Prime Minister Sherif Ismail had also visited the injured in hospital and, together with Interior Minister Magdy Abdel-Ghaffar, offered condolences to the Egyptian people and specifically to the Copts.
Repairs and restoration
Watani’s reporters on Boutrossiya church site had reported that the blood of the victims was spattered all over the place, and that the church reeked with the stench of blood. The church—which was built in the early 1900s by the prominent Coptic Boutros-Ghali family, and the crypt of which acts as burial place for the family—incurred extensive damage. Part of the wooden ceiling fell in, the glass of the windows was shattered, a number of the iron-frame windows were wrenched out of their place and blown outside, the inlaid wood entrance to the baptistery and side altar were damaged, as were the wooden pews. The marble columns and the icons close to the explosion suffered pockmarks, as did the mosaics in the sanctuary and the baptistery, on account of the nails and metal pellets which had formed part of the bomb and were flung around by the explosion. A video of the damage in the church may be viewed on http://www.wataninet.com/متابعات-وتحقيقات/تحقيقات/بالفيديو-وطني-نت-في-البطرسية-بعد-الإن/638639/
The Armed Forces have already started work on repairing Boutrossiya church and have promised it will be ready for Christmas Midnight Mass. All construction work will be done by the army, but a team of Italian experts in icon restoration will be in Cairo soon to handle work on the icons.

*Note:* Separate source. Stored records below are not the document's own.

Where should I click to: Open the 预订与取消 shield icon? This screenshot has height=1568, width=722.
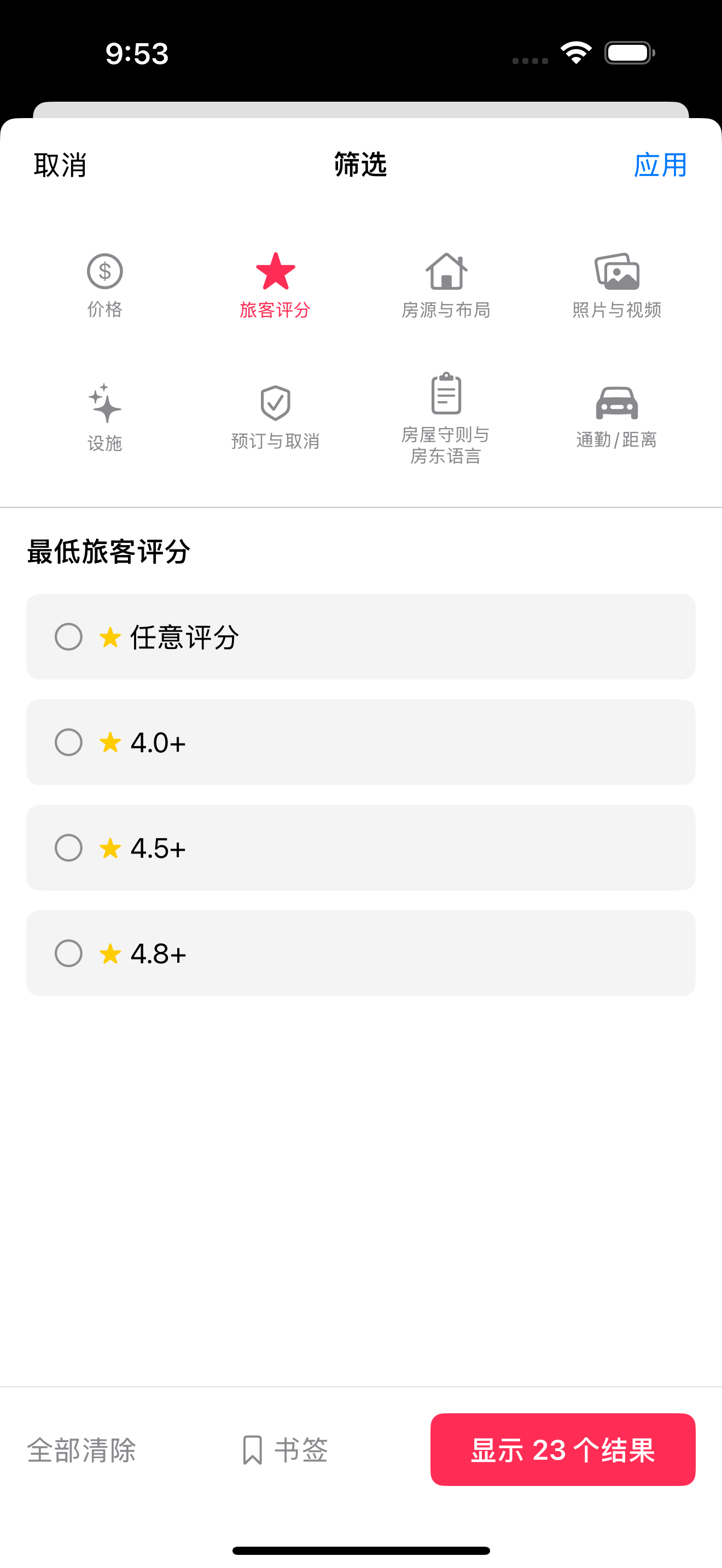(275, 403)
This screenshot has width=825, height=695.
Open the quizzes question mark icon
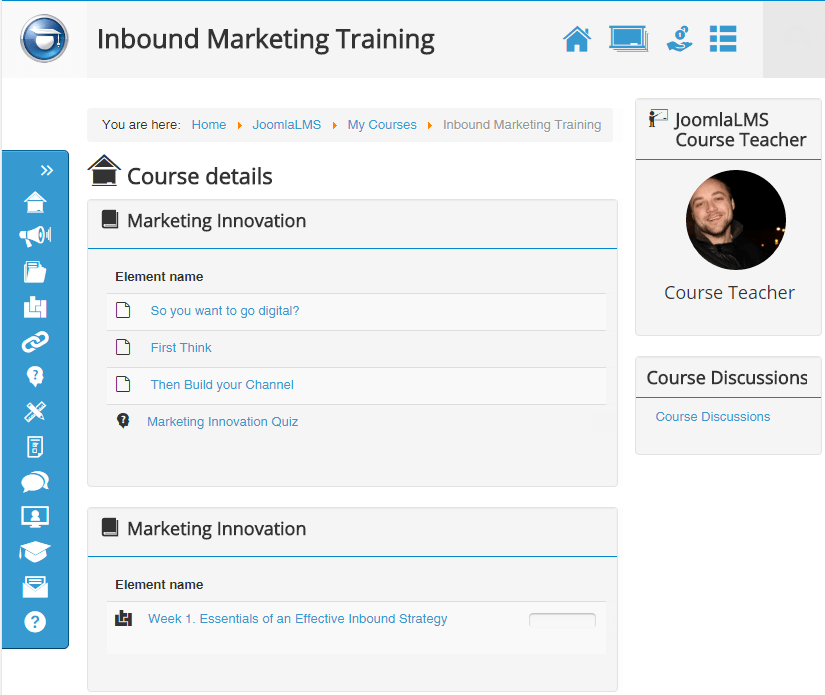coord(35,376)
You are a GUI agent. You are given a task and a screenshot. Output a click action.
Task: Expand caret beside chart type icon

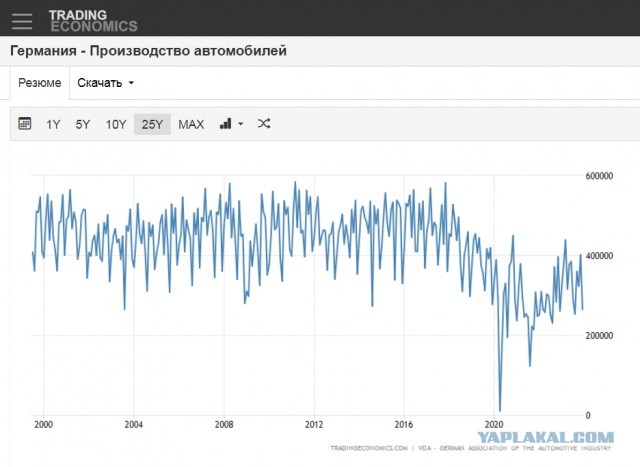click(240, 125)
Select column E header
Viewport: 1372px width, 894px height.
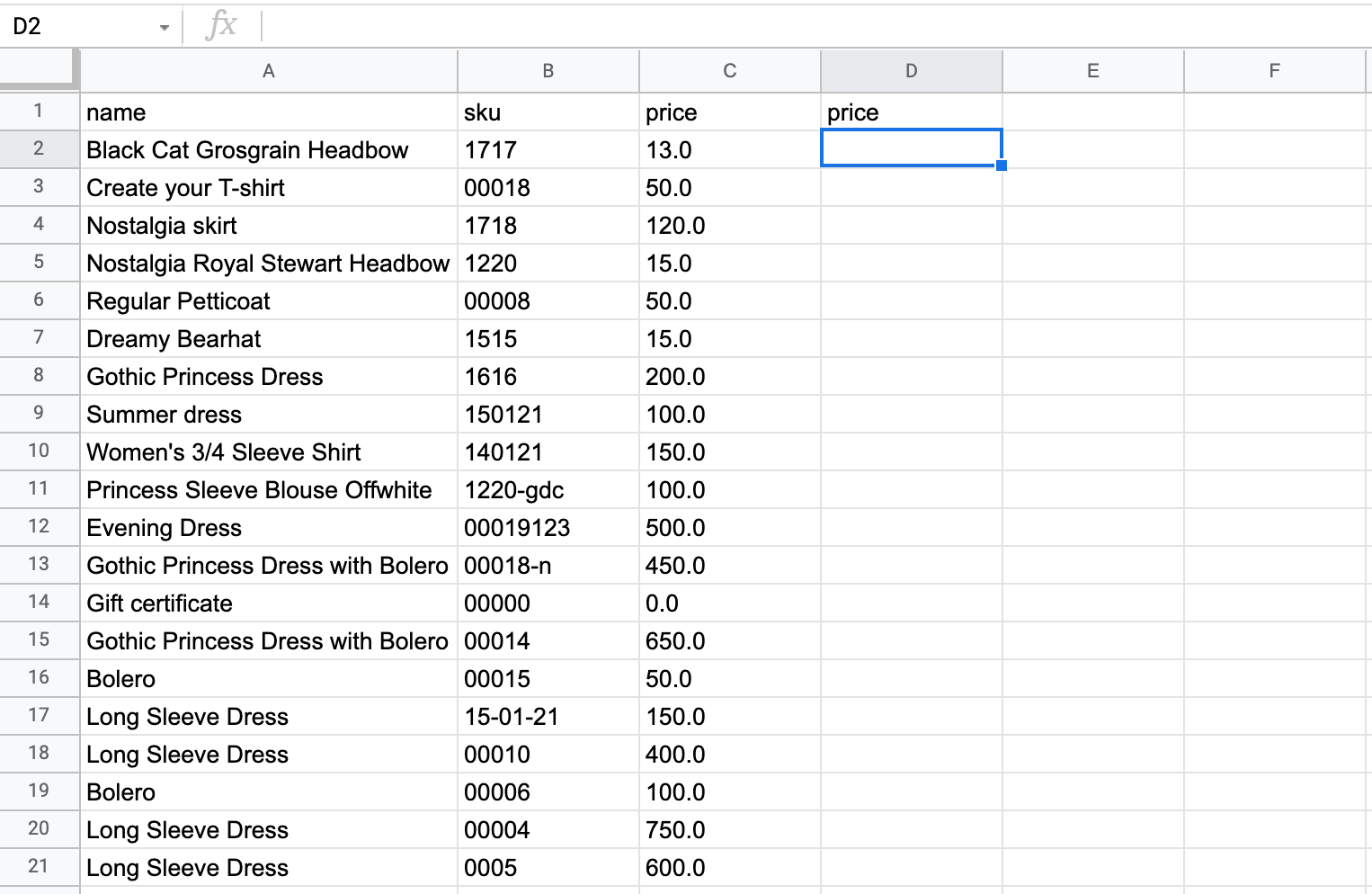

According to General Kamel al-Wazeer who heads the construction department of the Egyptian Armed Forces, it is a blessing that the church roof was built of timbre covered with tiles. The wood, he said, worked to absorb the shock waves of the bombing; had the roof been concrete it would have reflected the shock wave downward, which would have caused far-reaching damage to the building and its elements, to say nothing of the extensive loss of lives and injuries.
The Catholic Churches, which mark Christmas on 25 December, took a decision to cancel all Christmas celebrations, in mourning for the Boutrossiya martyrs. Christmas would be observed only through Midnight Mass and Church services. The decision aroused debate on social media; bloggers were divided between support for the decision to mourn the martyrs, and criticism of the cancellation of celebrations which they said would be tantamount to giving in to the terrorists whose main goal was to stop Christian celebrations.
Spokesman for the Coptic Orthodox Church, Father Boulos Halim, said that no decision had been taken to cancel Christmas celebrations in the Orthodox Church. The Coptic Orthodox celebrate Christmas on the 29th of the Coptic (Egyptian) month of Kiahk, 7 January on the Gregorian calendar.